San Francisco’s Mission District has a long legacy of lowrider culture, a rich history artist Vero Majano has documented and celebrated through film for almost two decades. Yet, as a queer woman living on the periphery of a traditionally male-hetero dominated community, Majano never quite saw herself represented in the scene. The Q-Sides, a collaborative art project between Majano, photographer Kari Orvik and Hard French DJ Amy Martinez (aka DJ Brown Amy), brings imagined queer inclusion and celebration to recreated album covers of the East Side Story anthologies.
“Growing up in the eighties, every weekend was a parade of lowriders cruising up and down Mission Street, oldies serenading everyone on the streets,” says Majano. “It was a beautiful street culture. Groups would claim their corners with jackets that said Sir Locos, Slick Frisco Chicks, Santa Locas, and I would be standing on the curb, watching — not necessarily included — in my black Sir Jacket that had ‘La Shorty de San Fran’ embroidered in cursive letters on the back. Being queer is the only thing I’ve ever been sure about in my life, but I knew enough at the time that it wasn’t cool to let the Santa Locas homegirls know I thought they were fine.”

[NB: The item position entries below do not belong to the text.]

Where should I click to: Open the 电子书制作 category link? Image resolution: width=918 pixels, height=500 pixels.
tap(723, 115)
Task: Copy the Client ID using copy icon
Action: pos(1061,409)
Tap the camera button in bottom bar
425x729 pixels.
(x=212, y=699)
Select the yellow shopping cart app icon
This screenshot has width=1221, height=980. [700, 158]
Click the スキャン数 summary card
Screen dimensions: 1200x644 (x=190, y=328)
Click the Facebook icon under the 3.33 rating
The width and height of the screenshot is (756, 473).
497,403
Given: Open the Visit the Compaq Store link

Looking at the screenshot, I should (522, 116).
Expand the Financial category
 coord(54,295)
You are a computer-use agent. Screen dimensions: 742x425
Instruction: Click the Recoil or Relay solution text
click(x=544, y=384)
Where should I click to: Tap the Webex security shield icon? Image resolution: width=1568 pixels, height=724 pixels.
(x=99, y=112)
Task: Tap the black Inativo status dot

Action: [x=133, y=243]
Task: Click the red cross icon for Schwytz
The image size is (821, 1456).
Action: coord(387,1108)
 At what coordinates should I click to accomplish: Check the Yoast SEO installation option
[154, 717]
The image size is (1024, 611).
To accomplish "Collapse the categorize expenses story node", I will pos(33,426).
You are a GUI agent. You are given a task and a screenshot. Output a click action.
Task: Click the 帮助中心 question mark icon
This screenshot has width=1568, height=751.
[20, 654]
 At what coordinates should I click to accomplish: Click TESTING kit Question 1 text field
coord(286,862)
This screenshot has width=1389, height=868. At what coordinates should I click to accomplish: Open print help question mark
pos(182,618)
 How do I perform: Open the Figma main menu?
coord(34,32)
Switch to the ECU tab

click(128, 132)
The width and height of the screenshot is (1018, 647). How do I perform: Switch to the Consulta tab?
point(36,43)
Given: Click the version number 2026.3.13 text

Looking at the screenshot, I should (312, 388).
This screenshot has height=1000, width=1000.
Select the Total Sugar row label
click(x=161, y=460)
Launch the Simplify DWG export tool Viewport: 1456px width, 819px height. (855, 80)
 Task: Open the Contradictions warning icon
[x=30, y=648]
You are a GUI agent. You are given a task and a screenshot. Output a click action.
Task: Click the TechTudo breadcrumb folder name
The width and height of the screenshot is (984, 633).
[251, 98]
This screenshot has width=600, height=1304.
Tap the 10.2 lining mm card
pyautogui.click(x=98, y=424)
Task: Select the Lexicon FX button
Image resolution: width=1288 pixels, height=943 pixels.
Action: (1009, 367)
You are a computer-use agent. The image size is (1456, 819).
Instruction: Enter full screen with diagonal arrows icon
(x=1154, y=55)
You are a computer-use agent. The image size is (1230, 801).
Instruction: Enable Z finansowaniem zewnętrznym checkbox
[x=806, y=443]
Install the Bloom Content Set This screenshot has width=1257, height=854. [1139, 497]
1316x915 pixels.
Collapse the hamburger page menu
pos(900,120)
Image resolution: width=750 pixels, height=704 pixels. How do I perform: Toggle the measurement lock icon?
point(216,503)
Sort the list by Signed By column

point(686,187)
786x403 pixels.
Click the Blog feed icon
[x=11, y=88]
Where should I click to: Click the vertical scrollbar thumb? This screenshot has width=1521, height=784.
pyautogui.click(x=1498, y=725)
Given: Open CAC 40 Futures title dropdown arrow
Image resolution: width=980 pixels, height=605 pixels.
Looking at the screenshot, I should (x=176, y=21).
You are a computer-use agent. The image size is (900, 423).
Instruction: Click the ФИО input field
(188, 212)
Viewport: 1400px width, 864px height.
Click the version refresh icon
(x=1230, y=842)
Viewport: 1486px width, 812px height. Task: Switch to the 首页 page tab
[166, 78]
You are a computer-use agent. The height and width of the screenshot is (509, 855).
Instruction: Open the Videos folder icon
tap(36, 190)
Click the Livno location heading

“What draws me to the culture more then anything else is the music, it’s what I’ve fallen in love to, what I go to when I feel heartbreak and what reminds me of my childhood,” adds Martinez. “I think it is important to celebrate lowrider culture in the context that Q-Sides has because there is not a ton of queer representation within the culture. When I was a kid I desired to be that homeboy with the car and girl by his side and this project has made that desire a reality. It goes really deep for me.”
That feeling of longing saturates Kari Orvik’s photography. She, Majano and Martinez faithfully staged each image in canny mergers of queer and lowrider culture.
“The Q-Sides photographs are not necessarily any one person’s fantasy, but they open the door to the possibility of inserting your fantasy in place of a more traditional narrative,” says Orvik. “I think that growing up you can have a sense that you don’t see what you desire reflected in your environment. Even if you don’t know exactly who or what you are looking for, it can feel like there’s no place for your desire. We wanted to represent a spectrum of queer culture in these photographs that opens the door to those possibilities.”
The three admit they hesitated slightly when setting out to collaborate with some of the local clubs. But despite the project’s focus on queer culture, the lowrider clubs were happy to provide vehicles for photo shoots. Many of those cars will be on display at the Jun. 5 opening reception at Galería de la Raza.
“All of the folks in the car clubs have been so wonderful to work with and excited about what we are doing. This could not have happened without them,” says Martinez.
To balance against the fantasy aspect of the Q-Sides images, Dino Dinco’s Homeboy, a documentary about queer Latino gang life, screens at the opening as well.
More than wish fulfillment, The Q-Sides is a celebration of a rich history Majano remembers well.
“I’ve kind of always been visualizing something like this in my mind,” she says. “When I used to go to ‘You and I’ dances in the Mission in the eighties, I was a wallflower — younger than most people there — and I would watch the homies and homegirls slow dancing to oldies like “I Love You For All Seasons” by The Fuzz, and imagine that I was the one dancing with the girl.”